Wie die Studie der Erste Group weiters unterstreicht, kann eine bessere Ausrichtung des Bildungsangebots auf die Anforderungen des Arbeitsmarktes von entscheidender Bedeutung sein. Zwar geben die meisten CEE-Länder weniger für Bildung aus als der europäische Durchschnitt, doch letztlich zählt nicht die Höhe der Ausgaben der CEE-Länder, oder die Zahl der vom Bildungssystem erfassten Menschen, sondern die Qualität des Bildungssystems.
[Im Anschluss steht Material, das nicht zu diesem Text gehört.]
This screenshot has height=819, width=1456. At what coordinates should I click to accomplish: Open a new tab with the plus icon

Wenn sich das Bildungssystem mehr auf Problemlösungskompetenzen konzentriert, statt auf die Vermittlung und Prüfung von umfangreichem enzyklopädischem Stoff, könnte die Effizienz deutlich verbessert werden, ohne notwendigerweise höhere Kosten zu verursachen.
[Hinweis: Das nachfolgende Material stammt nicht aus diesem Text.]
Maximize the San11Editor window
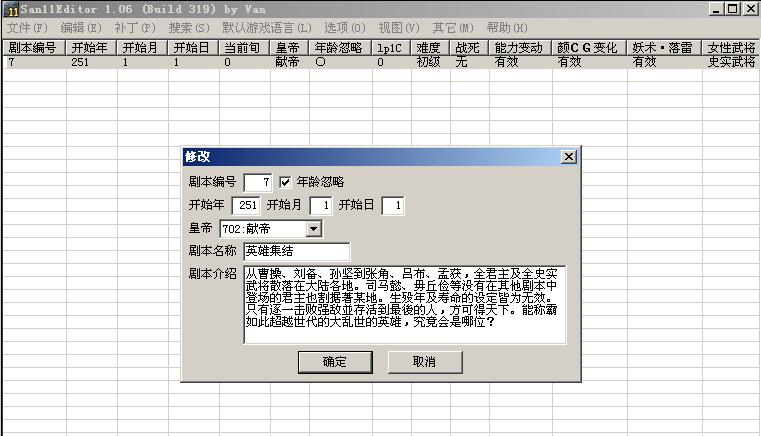 [x=733, y=9]
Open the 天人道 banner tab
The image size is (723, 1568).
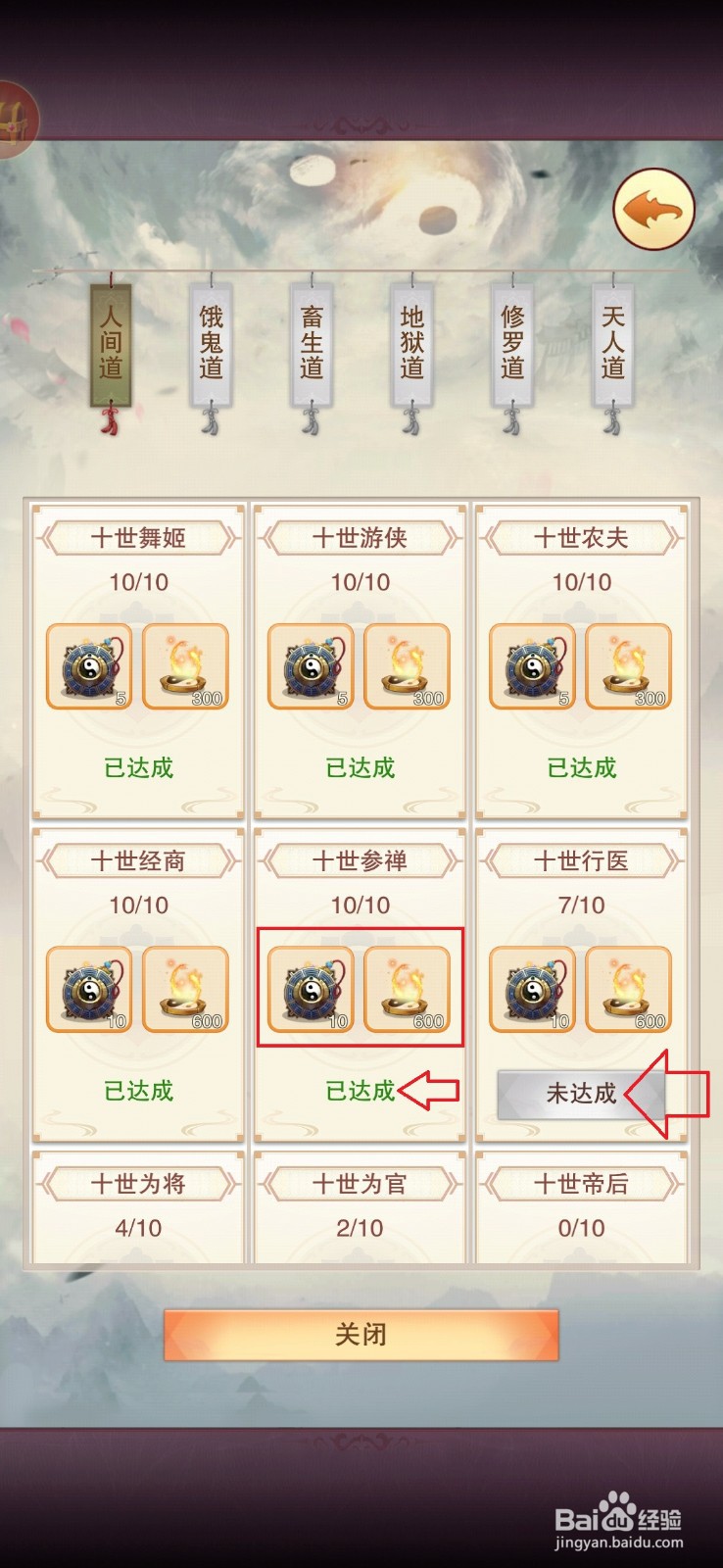(x=613, y=345)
Fallstudie: Informations- und Kommunikationstechnik (IKT) wird für CEE-Länder zum Wettbewerbsvorteil

Die CEE-Region ist dabei, sich zu einem Technologie-Nest zu entwickeln. Unternehmer, Investoren und einige Regierungen haben die Chancen erkannt, die sich durch eine traditionell stark polytechnisch geprägte Ausbildung, vergleichsweise niedrige Arbeitskosten und die Dynamik einer offenen, kosmopolitisch eingestellten jungen Generation ergeben.

Eine Reihe neu gegründeter CEE-Technologieunternehmen zählt heute zu globalen Erfolgsstorys in der Virenschutztechnik. Tschechien wurde dank der starken Position von Avast und AVG zu einem der führenden Länder für Antiviren-Software. Die beiden Unternehmen halten weltweit einen Marktanteil von 24,9%, was 400 Millionen aktiven Nutzern entspricht.
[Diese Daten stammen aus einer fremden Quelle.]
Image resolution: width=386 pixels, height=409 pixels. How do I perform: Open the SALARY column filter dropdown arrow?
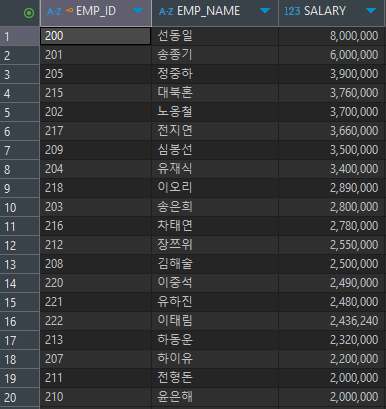point(371,11)
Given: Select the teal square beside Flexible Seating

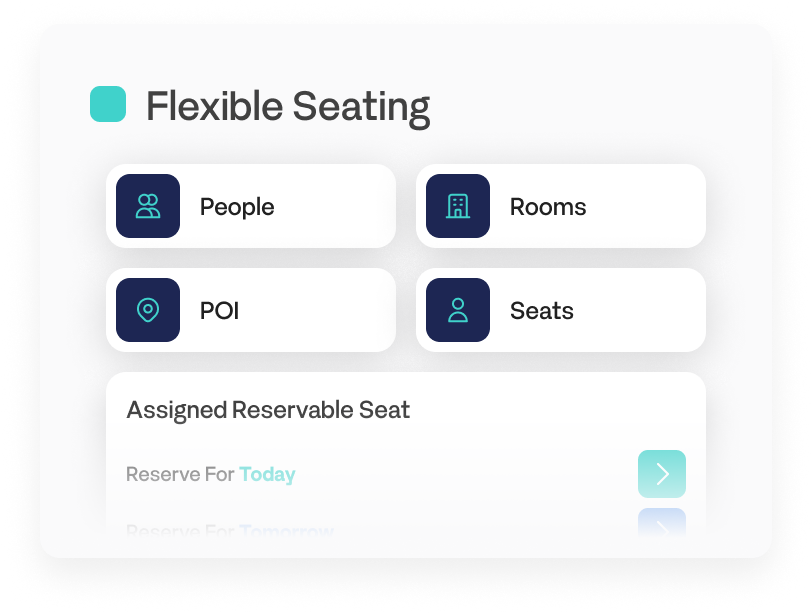Looking at the screenshot, I should click(x=108, y=104).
Ungarische Unternehmen wie Prezi, Ustream und LogMeln sind weitere Beispiele für weltweit erfolgreiche Innovationen aus CEE. Diese Unternehmen wurden jedoch außerhalb Ungarns (vielfach im Silicon Valley) finanziert, was es ihnen erleichtert hat, international Fuß zu fassen. Schon länger im Geschäft, aber ebenfalls sehr prominent ist die 1982 gegründete Firma Graphisoft, einer der weltweit führenden Hersteller von Architektursoftware.

Polens ehemaliger Premierminister Tusk überreichte US-Präsident Barack Obama als ganz besonderes Geschenk das Videospiel The Witcher und zeigte, wie ein CEE-Land Produkte mit hoher Wertschöpfung liefern und damit international Anerkennung finden kann. Auch die globalen Aktivitäten anderer Unternehmen des IKT-Sektors, wie zum Beispiel Comarch (internationale Software-Schmiede) oder SALESmanago (Marketing Automation - eine der zwölf größten Plattformen weltweit) demonstrieren das Potenzial des IKT-Sektors in CEE.

Gleichzeitig nutzen auch globale Player intensiv Chancen im IKT-Bereich. Unternehmen wie Siemens, Ericsson, IBM, SAP, Microsoft und ENVOX haben in der Region eigene Planungs-, Handels- und Servicebetriebe gegründet und bauen diese weiter aus. In Rumänien haben mehr als 50 internationale IT-Unternehmen Büros eröffnet. Die IT-Branche beschäftigt dort derzeit mehr als 64.000 Fachleute, womit Rumänien - am Anteil der im Technologiesektor Beschäftigten gemessen - EU-weit an der Spitze liegt und weltweit den sechsten Rang einnimmt.